To keep this platform effective amid the censorship against dissenting voices, join my Telegram channel.

Friday, August 15, 2025

DSA Zionist opportunism vs. pro-resistance politics: the fight to save the pro-Palestine movement


It’s best to present this call to action as a coalition-building project, because though it involves the ACP, not all of my audience are communists and most aren’t ACP members. The most effective mass strategy for the party and its supporters is to emphasize how our politics align with all people who seek to end the Palestinian genocide, especially the millions of Gen Z-ers who support Palestine’s resistance. They already share our stance on the question of whether Palestinians have the right to fight back; they’ve made that leap within their consciousness. And now that DSA has shown how pro-Zionist it is, we within America’s communist movement need to show we’re the right alternative to this imperialist “socialism.”
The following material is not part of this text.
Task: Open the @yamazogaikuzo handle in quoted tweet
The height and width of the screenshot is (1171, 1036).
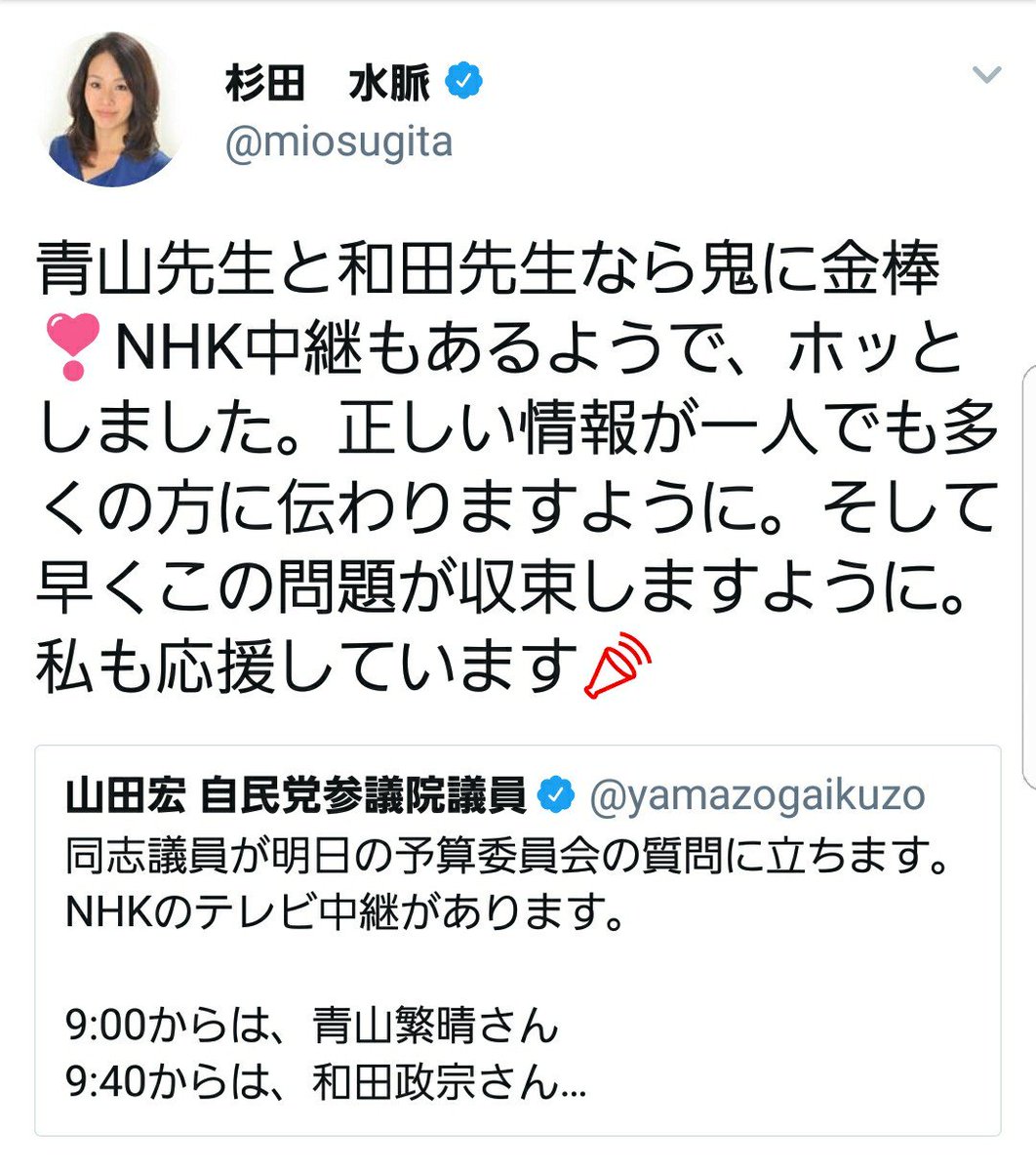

To bring in the radicalized younger generation, we’ll need to combat the liberal efforts at obfuscating what anti-Zionism means. Anti-Zionism is a very specific position; it means opposing the idea of having any form of a Jewish state on Palestinian land. Anti-Zionism is not what the DSA has to offer, even though a slight majority of the DSA’s delegates recently voted for an anti-Zionist resolution. Within the DSA’s petty-bourgeois liberal leadership, there is a substantial element that doesn’t want to be perceived as pro-Zionist, but is Zionist in practice, as this element condones the statement that “Israel has the right to exist.”  


This is a statement that’s been affirmed by the DSA’s candidate Zohran Mamdani, who’s among the prominent Zionist DSA members which have adopted this particular rhetorical strategy. It’s a strategy where they don’t claim the Zionist label, but concede to the Zionists on their core argument about Jews needing a state in Palestine. It depends on the perception that “Zionism” is not a concrete political stance with a clear goal, but rather a vibe; if someone is outwardly bigoted towards Arabs, they’re a Zionist, but as long as they give off an inclusive vibe, they’re not a Zionist.


This is one of the sneakier ways that liberal or “progressive” Zionists have been trying to recapture pro-Palestine sentiment. It’s far from a universally shared approach among these Zionists, though, and the DSA’s infamous convention vote exposed this divide among the left opportunists. The 43% of the delegates who said no to affiliating with the “anti-Zionist” title could easily have taken a more underhanded route, and claimed to be anti-Zionists so that they could push their agenda covertly. But they chose the brazen path, and this is because they fall under a particular type of liberal Zionist category; one that’s more closely aligned with the most outward Jewish supremacists than liberal Zionists want to portray themselves as. Which helps us show the pro-Palestine masses how harmful of a role the DSA’s leadership is playing, and why we must build a pro-resistance united front.


The DSA leadership’s argument for not expelling these delegates is that doing so would cause too much trouble; which parallels every other argument that reformists make for helping strengthen the reactionary forces. Supposedly Zohran needed to take a pro-Zionist stance for the sake of political expediency; supposedly the Palestinian resistance should stop fighting back for the sake of “peace.” This is the kind of reasoning that drives those outwardly reactionary delegates, as well as the many covertly reactionary DSA leaders who align with Zionism while not stating as such. When the pro-resistance youth see what truly motivates these opportunists, and what kind of trap the opportunists are trying to set for the pro-Palestine movement, the DSA leadership will lose the influence it now has.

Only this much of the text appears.